This same irrigation network’s length of the main canals alone—nearly 40,000 miles—is around one and a half times the circumference of the globe. In fact, the very value of having irrigated lands at such an extensive scale should be questioned. And having the ability to manage water at such large scale should be linked to critical aspects of the country’s development. Pakistan can no longer continue to manage water as if it has very little to do with overall national development. In fact, if the country is able to make the transition to more able water management, it will lay the foundation for enduring national development.

A mango grower inspects a laborer undertaking irrigation work on his farm near Multan. Farooq Naeem—AFP

Rainfall and irrigation

In some countries, like parts of Brazil, there is “rain-fed” year-round agriculture, that obviates the need for an extensive irrigation system.  In Pakistan, by contrast, rainfall by itself, without artificial irrigation management, is neither sufficiently plentiful nor regular enough to enable year-long planting. Further, about 65 percent of farms are less than 12.5 acres, which the British referred to as a “subsistence holding.” About 90 percent of farms, meanwhile, are less than 25 acres. Additionally, and perhaps most importantly for those who advocate an efficient model of farming with consolidated landholdings, approximately 60 percent of farms are fragmented into two or three (which is the most common) or more parts due to inheritance laws, which have over the years divided contiguous landholdings through devolution to different family members.

Farms larger than 25 acres tend to encompass 40 percent of total farming area; of this, though, only a little more than a third is cultivated. The cultivation of such a low percentage of available land is due to several reasons, including lack of incentive for increasing production, poor salt-affected lands, and fear that tenants will establish tenurial rights. Impoverished landholders with limited assets do not have enough property or accompanying water rights (much of which they also have a hard time actually realizing) to go far beyond heavily subsidized and circumscribed farming.

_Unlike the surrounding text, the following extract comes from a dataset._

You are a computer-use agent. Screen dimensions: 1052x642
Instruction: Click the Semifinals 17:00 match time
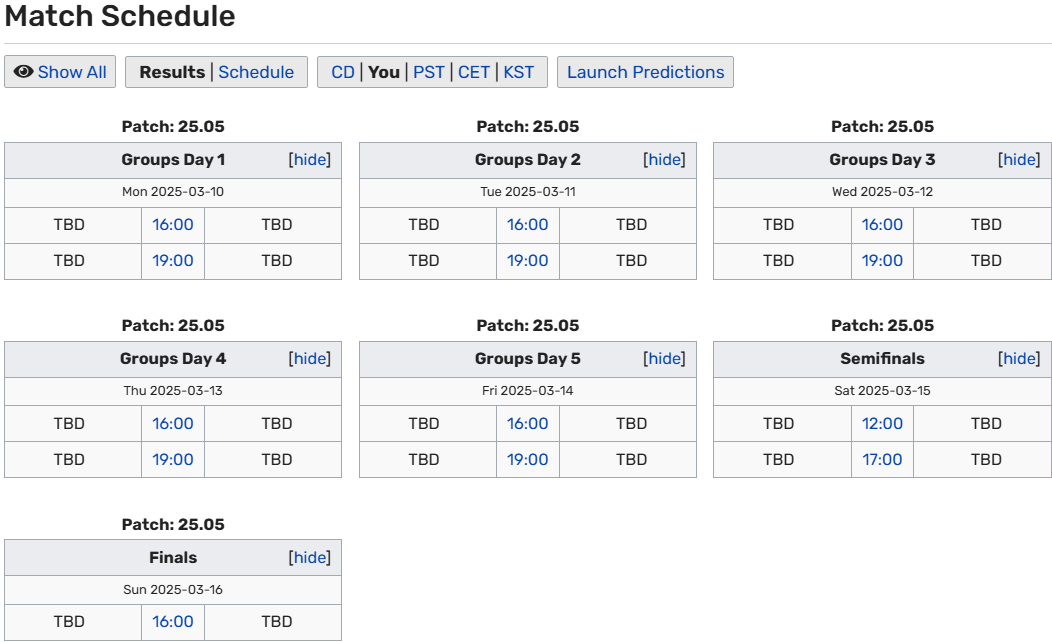coord(882,460)
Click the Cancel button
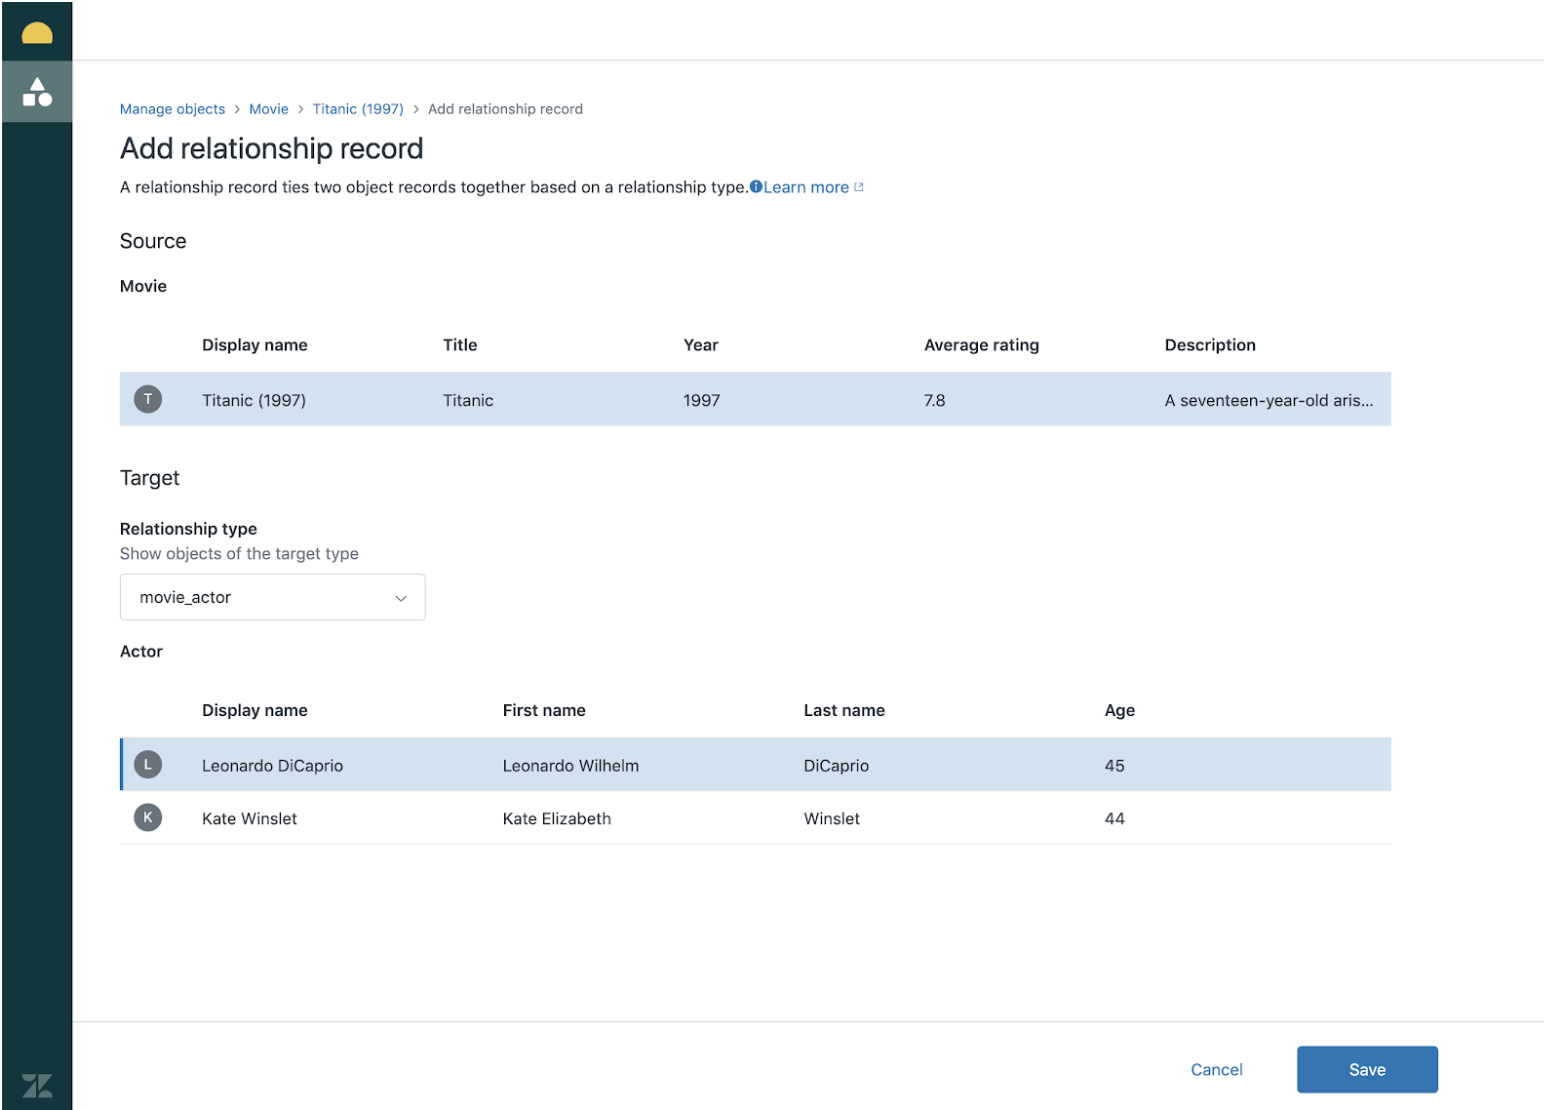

Meanwhile, larger farmers are not unleashed, and even worse, are disincentivized from establishing commercial farming on industrial scales. Whether smallholder or commercial, it is essential to recognize that Pakistan, through the apportioning of irrigation water, is committed to neither category of farming. In other words, there is no clear policy in place for the country’s future, no questions about big or small and how much of each. In effect, whatever does happen ends up supporting no one.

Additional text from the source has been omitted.